◆ **Aim 1**: Write out the records as a JSON list of strings with one string per line, beginning at the line that contains "Task: Select the FMX ticker symbol" and running through the end of the records. Leave out blank lines and the pictures.

◆ **Extract to read**:

++++++++++++++++++++

# Moving services from US to Dubai



## ash_ak (Jan 22, 2011)

Hi Forum members,
We are planning to move to dubai in the next couple of months, we currently live in Houston, Tx. I am putting together my things to take and our list is decently big, probably half a 20' foot container. We also have a car which we would like to take if the shipping costs are within reason.

Has anybody used a full service moving companies to fill out an entire container, The way I am thinking is if my car takes up half the space in the container, I can load up the rest with my personal stuff. Dont know if thats even possible but worth a shot.

Any info from your experience would help me make up my mind. Thanks a lot.


----------



## suzeq (Sep 13, 2010)

I have gotten quotes from Miami. There's not that much difference between a full container and a 1/2 container. the advantage to the full container is that you will have quicker delivery. I would be very interested in any additional information.


----------



## Mr Rossi (May 16, 2009)

Forgot bringing your car, there are many affordable options for transport here and if it's your pride and joy then you definitely want to mothball it. Driving standards range from bad to sociopathic and repairs/maintenence can be very hit or miss too, even in the legitimate dealers.


----------



## ccr (Jun 20, 2010)

ash_ak said:


> ...our list is decently big, probably half a 20' foot container...


Big ? 1/2 of a 20-ft container is not even _small_... 

Like MrRossi mentioned, don't bring as cars are (generally) cheaper here. And most cars have the Gulf-specs which give better AC / radiator / oil cooler / etc - very important in 50C/122F weather in the Summer.

Depending where you live, you might not have adequate protection for your car which will degrade it faster than Houston sun.

Lastly, depending on the manufacturer and model, you might not be able to get service / parts for it here. For example, simple Ford Explorer (big seller in UAE) radiator / bumpers took 2-3 weeks to order.


----------



## ash_ak (Jan 22, 2011)

++++++++++++++++++++

◆ **Record excerpts**:
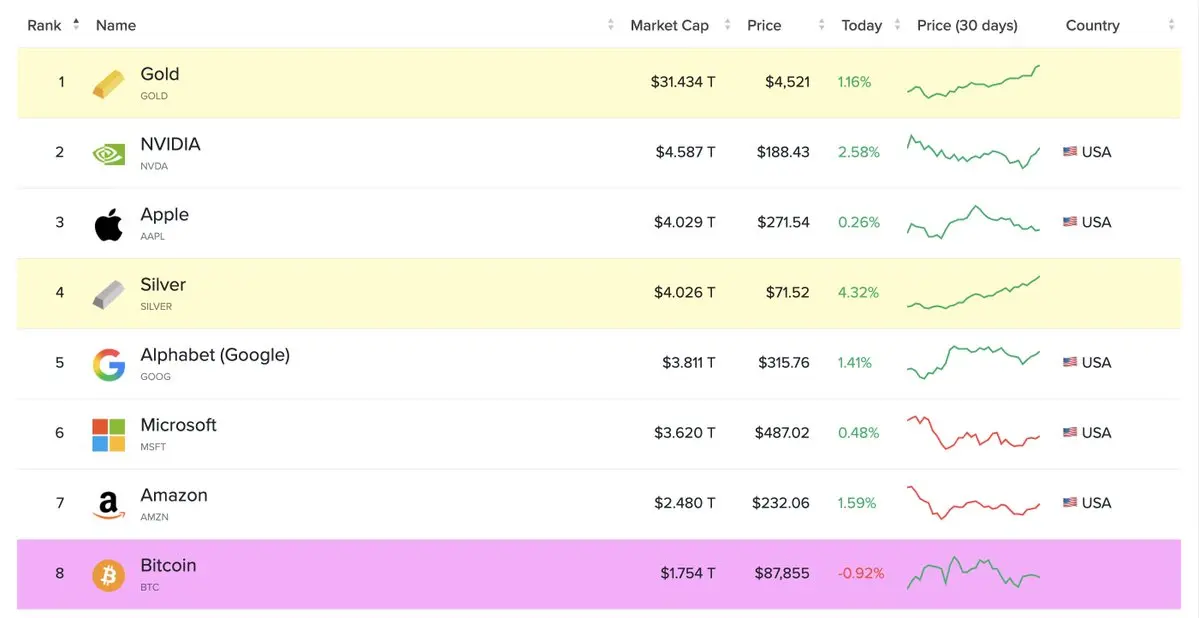Sort by Country column header

click(x=1092, y=26)
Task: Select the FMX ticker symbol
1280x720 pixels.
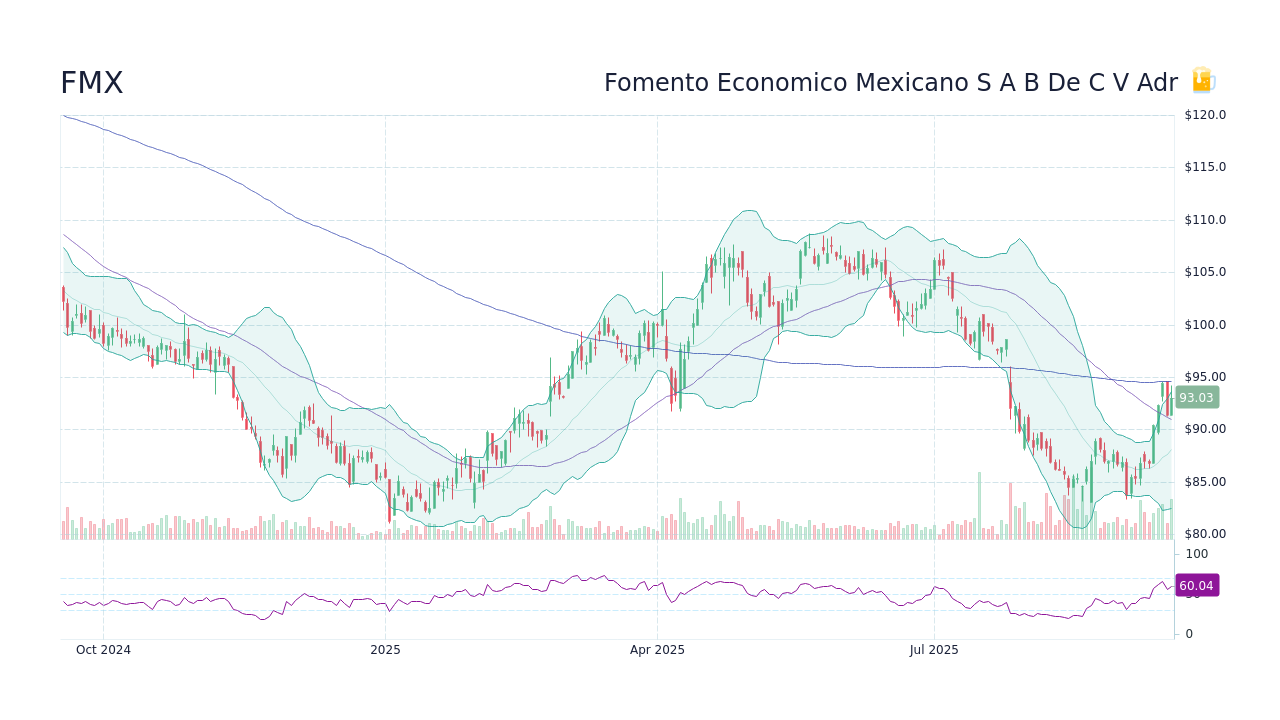Action: [x=92, y=83]
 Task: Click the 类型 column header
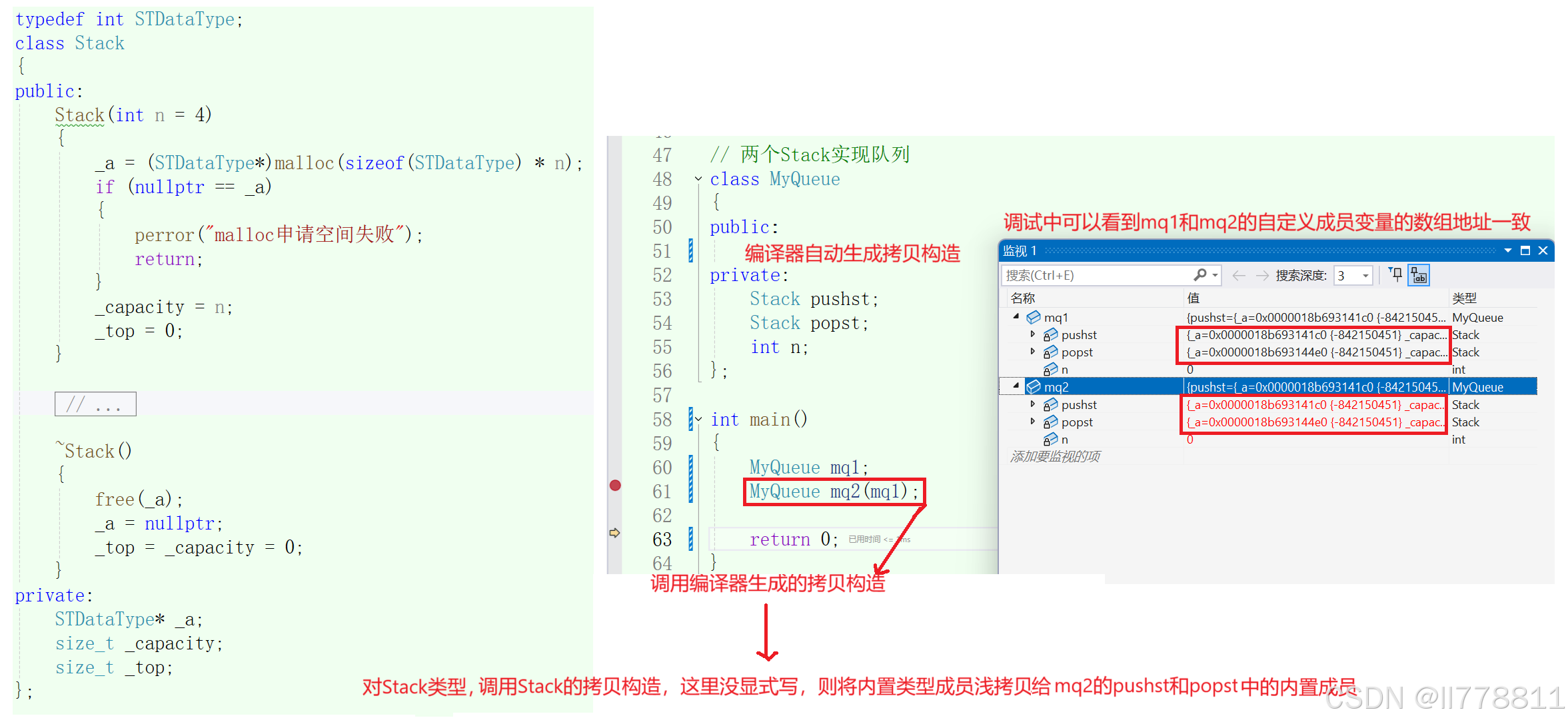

++++++++++++++++++++

◆ **Aim 2**: In the forum thread about moving from the US to Dubai, rewrite the passage that begins at the words "Depending where you" and ends after the words "weeks to order.", using "Toyota Land Cruiser" in place of "Ford Explorer".

◆ **Result 1**:
[
  "Task: Select the FMX ticker symbol",
  "1280x720 pixels.",
  "Action: [x=92, y=83]",
  " Task: Click the 类型 column header"
]

◆ **Result 2**:
Depending where you live, you might not have adequate protection for your car which will degrade it faster than Houston sun.

Lastly, depending on the manufacturer and model, you might not be able to get service / parts for it here. For example, simple Toyota Land Cruiser (big seller in UAE) radiator / bumpers took 2-3 weeks to order.